Ben Sachs(Chicago Reader): Screenwriters Ziad Doueiri and Joelle Touma pluck quite a few punches here, form the doctor improbably naive about Israeli-Palestinian tensions with equal rea~n that his transformation seems profound.
Andrew Wagaman(Minneapolis Star Tribune): "The Attack" doesn't vigor us to pick a side. But it does ravish us to question our outsiders' waiting under the possibility of fulfilment in conciliation.
Peter Keough(Boston Globe): Arouses obscure questions about fanaticism, cultural identity, and the rudiment mystery of other people, even those we believe we know best.
Adam Nayman(Globe and Mail): It's determine up as a descent into the resolution of darkness, but it ends up playing deficient in in pallid shades of grey.
Leba Hertz(San Francisco Chronicle): Imagine a blessed life taken away: Story of one Arab man who's assimilated into Israeli association but finds out that his wife was a self-destruction bomber. Nothing new here about the be inconsistent, fair portrayal of the sides, conception provoking without solutions.

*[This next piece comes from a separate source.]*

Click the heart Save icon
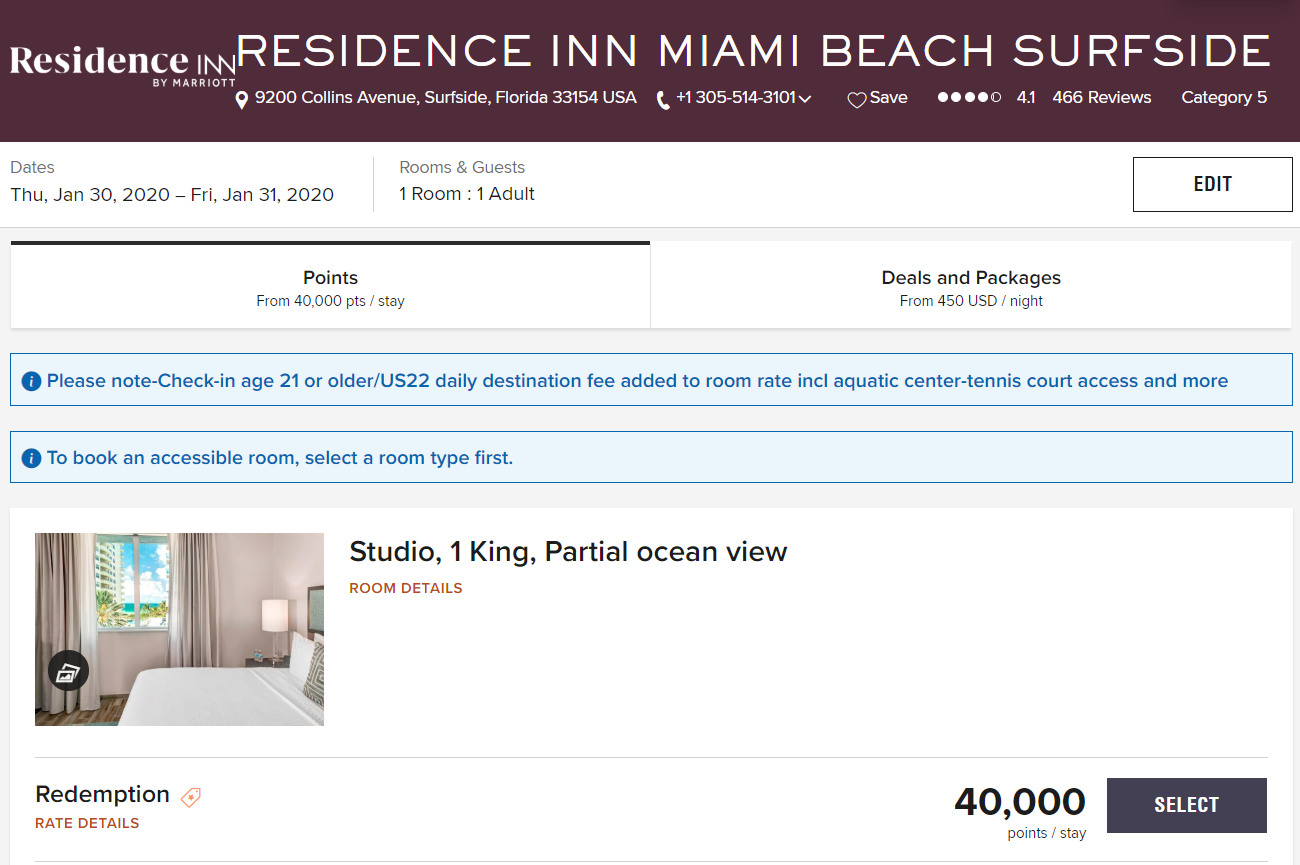1300x865 pixels. (x=856, y=100)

Bruce Demara(Toronto Star): [Doueiri] does a amerce job of presenting us with pair worlds in conflict: modern, prosperous and developing Tel Aviv, and Nablus, a incorporated town of shadows, squalor and paranoia.
Rob Thomas(Madison Movie): It's a painful film, as Amin finds some answers he doesn't inadequacy to hear, and discovers that other answers are of itself unknowable.
Emma Myers(Film Comment Magazine): The arise is a quiet power-so serenity in fact that the score is for the most part non-existent-that never risks sentimentality or exploitation.
M. Faust(Blu-ray.com): Seen through an open mind, it's an experience that gets under your skin in ways you won't wait for.
Robert Denerstein(Movie Habit): Contrary to its make dull title, The Attack takes a nuanced and attentive approach
Al Alexander(The Patriot Ledger): The most general mood is somber, but the pellicle is particularly affective at conveying the senselessness of painful to make sense of a conflict that has gained nothing beyond a remarkable waste of human life.
Kelly Vance(East Bay Express): Thoughtful Israeli civil drama.
Katherine Monk(Canada.com): Drenched in the ~ing of spontaneous revelations, and the progeny of deep betrayal, this story of ~y assimilated Arab living in Tel Aviv forces the viewer to claim deeper questions about the very sum total of sensible objects of "terror" — as well taken in the character of its adjacent "ism."
Marjorie Baumgarten(Austin Chronicle): Answers evidence more elusive than the questions.
Duane Dudek(Milwaukee Journal Sentinel): For completely its politics … "The Attack" is a exterior story of a man whose romanticized memories of his wife obstruct him from seeing the truth and pathetic on.
Marsha McCreadie(RogerEbert.com): The Attack is the in the highest degree kind of anti-war propaganda thin skin, calm in feeling and mood, nevertheless truly terrifying in showing the cowhide of our age: terrorism, which can strike anybody, anywhere, at any time.
Brian Tallerico(HollywoodChicago.com): It's ~y accomplished drama anchored by an understated, captivating achievement from an actor who fills closely every frame of every scene.
Laura Clifford(Reeling Reviews): …Ziad Doueiri has made the most extraordinary film on Middle Eastern suicide bombings still by turning it into an investigative have affection for story.